THE NEW JERSEY DMV
Years ago, in New Jersey, if you had to choose between eating glass, setting your genitals on fire, or going to the Department of Motor Vehicles it would have been a tossup.
You could always count on a wait of two to three hours for the simplest of tasks. No matter what documentation you had, it was never enough or valid. No matter what line you waited in, it was always the wrong line. If you asked the wrong question you would be sent to another line with no chance to clarify. Whenever you finally found the right line, it would close just before you reached the end.
Years ago in New Jersey, you also had to have your car inspected every year. The inspection lines, especially if you had a job and could only go on a Saturday, were huge. The wait was at least 90 minutes. If your car was over four years old you generally failed inspection. You would fail for headlight alignment, tire inflation, turn indicator, or exhaust emissions.

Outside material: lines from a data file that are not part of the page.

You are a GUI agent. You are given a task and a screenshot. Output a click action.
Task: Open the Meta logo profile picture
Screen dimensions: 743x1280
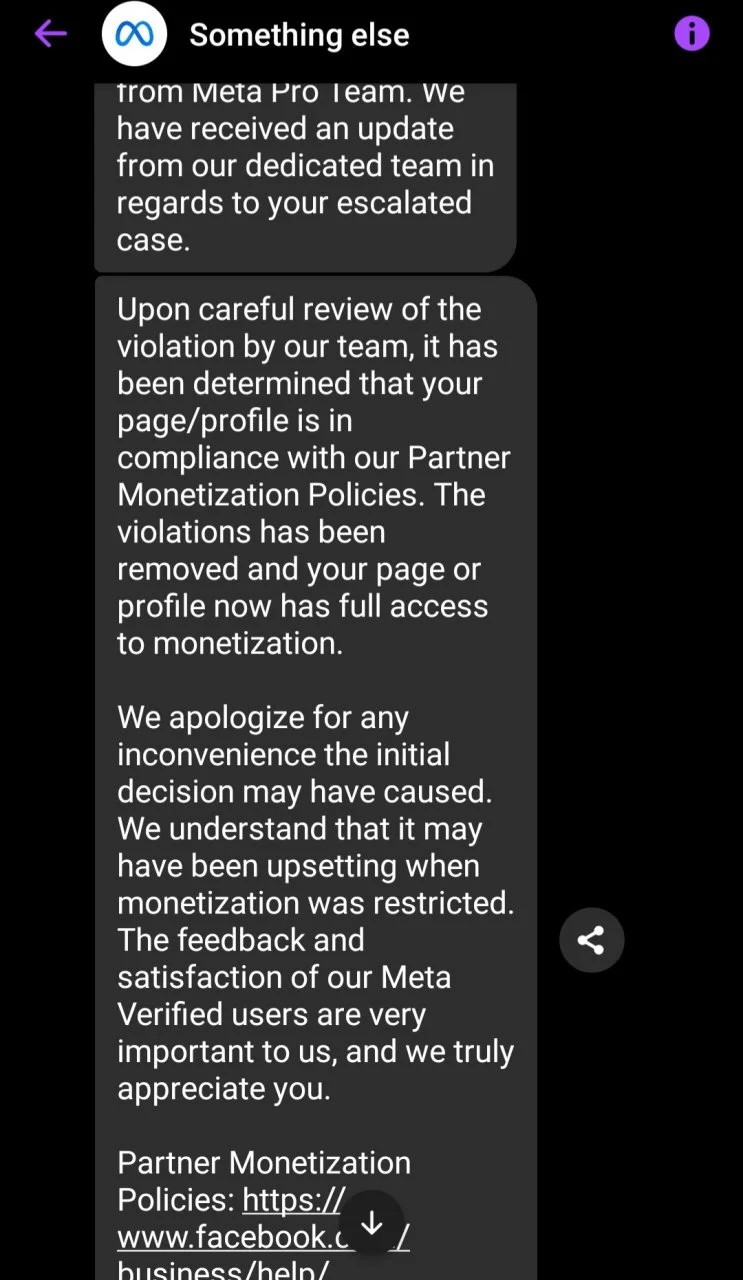133,34
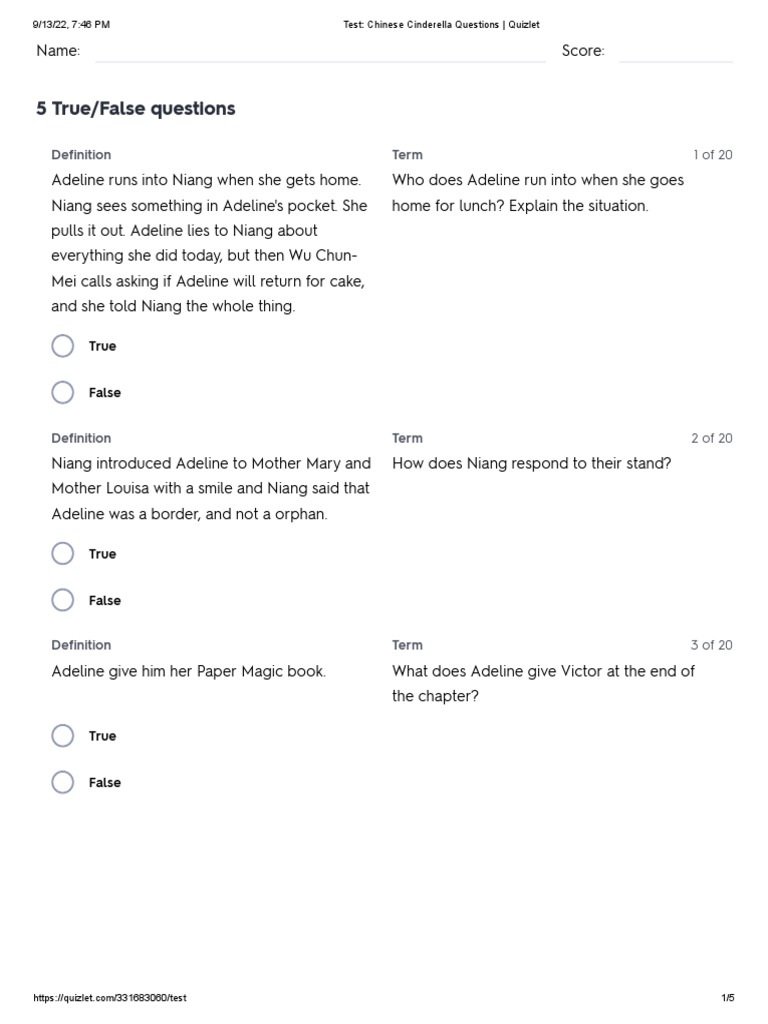768x1024 pixels.
Task: Click the term about who Adeline runs into at lunch
Action: point(538,193)
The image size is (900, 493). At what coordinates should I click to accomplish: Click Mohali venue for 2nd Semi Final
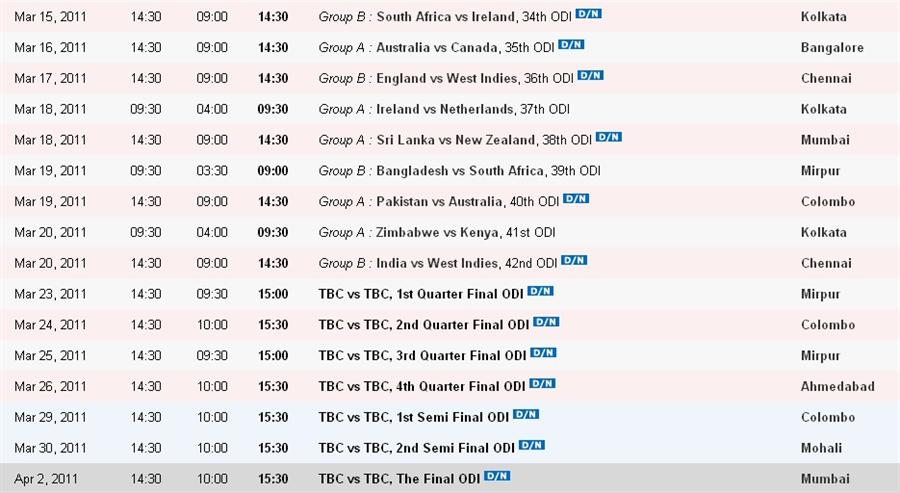[x=821, y=448]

You could avoid the 90 minute wait by going to a privately licensed mechanic, but that would cost forty bucks. Years ago, I never had forty bucks. I had to spend 90 minutes on a Saturday to find out why my car would fail…they always found something, and then spend several hours adjusting my tire pressure or changing a light, and then go back for another 90 minutes to pass inspection.
To save money, several years ago, the State of NJ decided if you have a new car, you don’t have to have it inspected for four years. Any other car only needs inspection every two years. I recently had to run my car through this inspection system. There was no line. They did not check my lights, or my breaks, or my horn or my windshield wipers. They only checked my exhaust emission. This giant facility which used to test about one million cars a day now tests 75 cars a day and they only test exhaust emissions. With modern technology, I don’t think they fail anyone except an occasional 1974 Chevy, but they do employ lots of people. I’m not complaining, but do we really need these facilities? Did we ever need them?

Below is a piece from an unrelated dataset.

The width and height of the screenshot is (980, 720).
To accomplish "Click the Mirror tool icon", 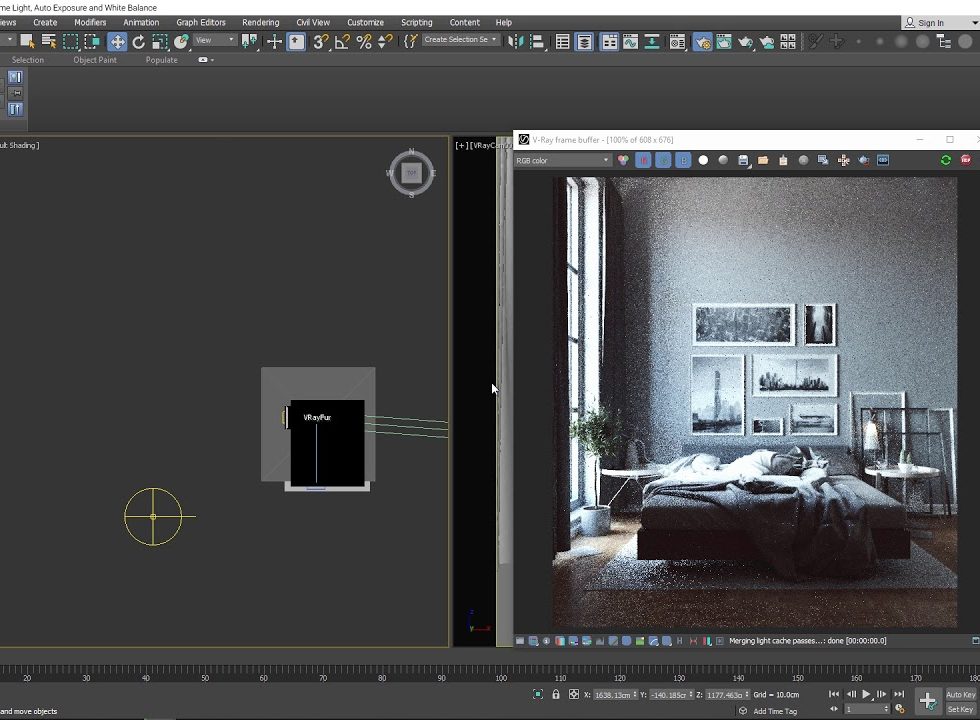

Last month Mrs. C had to renew her license. She had to go to the DMV. I went with her and braced myself for a two hour visit in hell.
There were no lines.
A person greeted us and directed us to the correct line.
The person behind the window was polite.
Mrs. C had her renewed license with a new picture in less than 10 minutes. What the hell happened? How was this possible?
Oh! Turns out the system has been privatized. Seems the threat of competition makes the process a little better than when it is run by bureaucrats who's job is guaranteed.
The New Jersey DMV owes me several days of my life that I will never recover, but I must say their changes are better late than never.